▶ _GIVEN ENTRIES_
______________________________

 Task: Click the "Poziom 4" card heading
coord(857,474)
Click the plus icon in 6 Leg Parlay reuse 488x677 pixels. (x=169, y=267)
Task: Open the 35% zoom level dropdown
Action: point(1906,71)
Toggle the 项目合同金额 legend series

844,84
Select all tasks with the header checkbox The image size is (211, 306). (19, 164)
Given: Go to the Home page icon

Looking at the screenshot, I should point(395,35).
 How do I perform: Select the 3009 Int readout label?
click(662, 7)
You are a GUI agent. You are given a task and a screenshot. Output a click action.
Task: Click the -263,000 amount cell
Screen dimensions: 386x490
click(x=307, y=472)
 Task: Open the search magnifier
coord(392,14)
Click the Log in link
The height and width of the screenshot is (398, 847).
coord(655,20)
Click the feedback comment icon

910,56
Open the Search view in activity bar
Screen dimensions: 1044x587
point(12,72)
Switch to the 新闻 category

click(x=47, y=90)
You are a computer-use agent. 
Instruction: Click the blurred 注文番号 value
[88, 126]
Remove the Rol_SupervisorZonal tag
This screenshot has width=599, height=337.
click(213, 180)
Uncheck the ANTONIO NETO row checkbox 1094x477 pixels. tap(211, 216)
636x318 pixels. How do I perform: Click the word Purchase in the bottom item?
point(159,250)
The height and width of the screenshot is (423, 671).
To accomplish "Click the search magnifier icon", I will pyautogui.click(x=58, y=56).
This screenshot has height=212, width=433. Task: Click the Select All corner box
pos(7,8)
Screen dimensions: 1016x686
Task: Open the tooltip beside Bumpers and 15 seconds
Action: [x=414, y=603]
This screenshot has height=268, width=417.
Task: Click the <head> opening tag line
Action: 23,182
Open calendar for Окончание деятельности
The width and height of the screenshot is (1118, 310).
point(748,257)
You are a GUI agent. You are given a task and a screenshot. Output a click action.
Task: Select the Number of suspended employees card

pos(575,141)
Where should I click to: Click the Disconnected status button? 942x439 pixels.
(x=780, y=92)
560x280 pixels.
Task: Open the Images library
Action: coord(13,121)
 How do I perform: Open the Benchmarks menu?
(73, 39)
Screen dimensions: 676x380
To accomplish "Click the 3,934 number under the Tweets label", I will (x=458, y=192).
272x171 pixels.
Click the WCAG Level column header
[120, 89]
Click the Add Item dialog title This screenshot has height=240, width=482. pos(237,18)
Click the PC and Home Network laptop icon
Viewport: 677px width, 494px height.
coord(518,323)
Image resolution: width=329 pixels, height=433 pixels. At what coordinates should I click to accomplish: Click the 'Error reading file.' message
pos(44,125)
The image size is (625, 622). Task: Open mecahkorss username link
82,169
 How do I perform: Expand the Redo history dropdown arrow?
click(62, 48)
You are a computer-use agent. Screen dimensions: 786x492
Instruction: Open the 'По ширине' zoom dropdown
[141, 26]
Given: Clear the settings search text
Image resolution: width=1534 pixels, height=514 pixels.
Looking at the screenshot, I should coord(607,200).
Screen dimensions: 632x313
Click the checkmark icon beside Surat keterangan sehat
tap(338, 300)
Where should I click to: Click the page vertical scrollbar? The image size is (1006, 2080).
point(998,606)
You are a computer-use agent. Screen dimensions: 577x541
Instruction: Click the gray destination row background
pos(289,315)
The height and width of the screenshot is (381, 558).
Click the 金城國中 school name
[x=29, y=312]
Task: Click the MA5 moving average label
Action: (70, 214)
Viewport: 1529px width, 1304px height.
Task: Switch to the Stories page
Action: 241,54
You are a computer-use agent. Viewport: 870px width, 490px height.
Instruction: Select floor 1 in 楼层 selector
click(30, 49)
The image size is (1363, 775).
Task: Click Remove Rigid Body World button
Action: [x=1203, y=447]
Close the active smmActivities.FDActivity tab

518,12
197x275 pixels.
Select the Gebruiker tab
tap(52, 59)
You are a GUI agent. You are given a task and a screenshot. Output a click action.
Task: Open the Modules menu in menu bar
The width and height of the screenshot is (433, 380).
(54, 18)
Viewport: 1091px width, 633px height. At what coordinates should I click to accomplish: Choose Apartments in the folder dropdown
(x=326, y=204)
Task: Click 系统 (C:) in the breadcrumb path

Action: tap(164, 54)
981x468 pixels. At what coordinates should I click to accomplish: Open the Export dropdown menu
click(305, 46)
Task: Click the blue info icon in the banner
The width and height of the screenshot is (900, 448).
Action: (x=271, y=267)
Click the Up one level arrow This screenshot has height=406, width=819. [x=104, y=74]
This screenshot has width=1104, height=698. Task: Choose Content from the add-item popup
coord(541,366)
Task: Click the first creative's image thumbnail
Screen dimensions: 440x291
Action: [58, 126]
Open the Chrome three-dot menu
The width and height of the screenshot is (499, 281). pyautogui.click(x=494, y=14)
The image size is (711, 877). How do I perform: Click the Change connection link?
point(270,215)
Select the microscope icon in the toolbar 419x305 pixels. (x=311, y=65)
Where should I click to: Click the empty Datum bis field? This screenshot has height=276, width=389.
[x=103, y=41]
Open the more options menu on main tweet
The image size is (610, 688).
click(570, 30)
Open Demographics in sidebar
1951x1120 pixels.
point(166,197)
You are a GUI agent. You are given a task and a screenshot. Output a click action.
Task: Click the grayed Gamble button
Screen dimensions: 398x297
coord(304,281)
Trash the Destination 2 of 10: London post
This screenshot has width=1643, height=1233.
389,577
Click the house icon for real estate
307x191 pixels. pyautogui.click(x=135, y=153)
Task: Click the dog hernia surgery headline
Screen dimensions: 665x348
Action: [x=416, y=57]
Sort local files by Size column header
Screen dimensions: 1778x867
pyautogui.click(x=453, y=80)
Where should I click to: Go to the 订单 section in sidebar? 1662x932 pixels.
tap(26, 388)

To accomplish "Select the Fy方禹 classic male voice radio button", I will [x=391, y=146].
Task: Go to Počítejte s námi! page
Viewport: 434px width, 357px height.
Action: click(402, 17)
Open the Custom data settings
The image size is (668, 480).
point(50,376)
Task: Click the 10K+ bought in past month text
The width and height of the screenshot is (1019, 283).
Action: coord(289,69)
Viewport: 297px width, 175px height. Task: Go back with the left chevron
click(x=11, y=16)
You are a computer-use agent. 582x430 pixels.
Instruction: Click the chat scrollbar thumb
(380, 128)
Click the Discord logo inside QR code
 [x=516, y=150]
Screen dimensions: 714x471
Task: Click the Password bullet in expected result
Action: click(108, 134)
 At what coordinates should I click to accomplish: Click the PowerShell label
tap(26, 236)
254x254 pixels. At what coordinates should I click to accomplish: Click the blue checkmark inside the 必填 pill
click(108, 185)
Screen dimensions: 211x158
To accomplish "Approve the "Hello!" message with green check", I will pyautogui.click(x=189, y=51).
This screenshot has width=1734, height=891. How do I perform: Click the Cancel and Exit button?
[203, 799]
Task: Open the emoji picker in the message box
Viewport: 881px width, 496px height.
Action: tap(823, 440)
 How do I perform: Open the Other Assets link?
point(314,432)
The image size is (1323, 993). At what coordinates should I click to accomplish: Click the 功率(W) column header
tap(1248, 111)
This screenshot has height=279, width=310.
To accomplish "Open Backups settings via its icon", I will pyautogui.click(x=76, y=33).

______________________________

▶ _GOAL_
Rename "WCAG Level" to "Conformance Level" in the material starting at the line that contains "Screen dimensions: 676x380" and ending at the line that contains "click(62, 48)", and return only those lines, otherwise unchanged.

▶ _RESPONSE TO THE EXERCISE_
Screen dimensions: 676x380
To accomplish "Click the 3,934 number under the Tweets label", I will (x=458, y=192).
272x171 pixels.
Click the Conformance Level column header
[120, 89]
Click the Add Item dialog title This screenshot has height=240, width=482. pos(237,18)
Click the PC and Home Network laptop icon
Viewport: 677px width, 494px height.
coord(518,323)
Image resolution: width=329 pixels, height=433 pixels. At what coordinates should I click to accomplish: Click the 'Error reading file.' message
pos(44,125)
The image size is (625, 622). Task: Open mecahkorss username link
82,169
 How do I perform: Expand the Redo history dropdown arrow?
click(62, 48)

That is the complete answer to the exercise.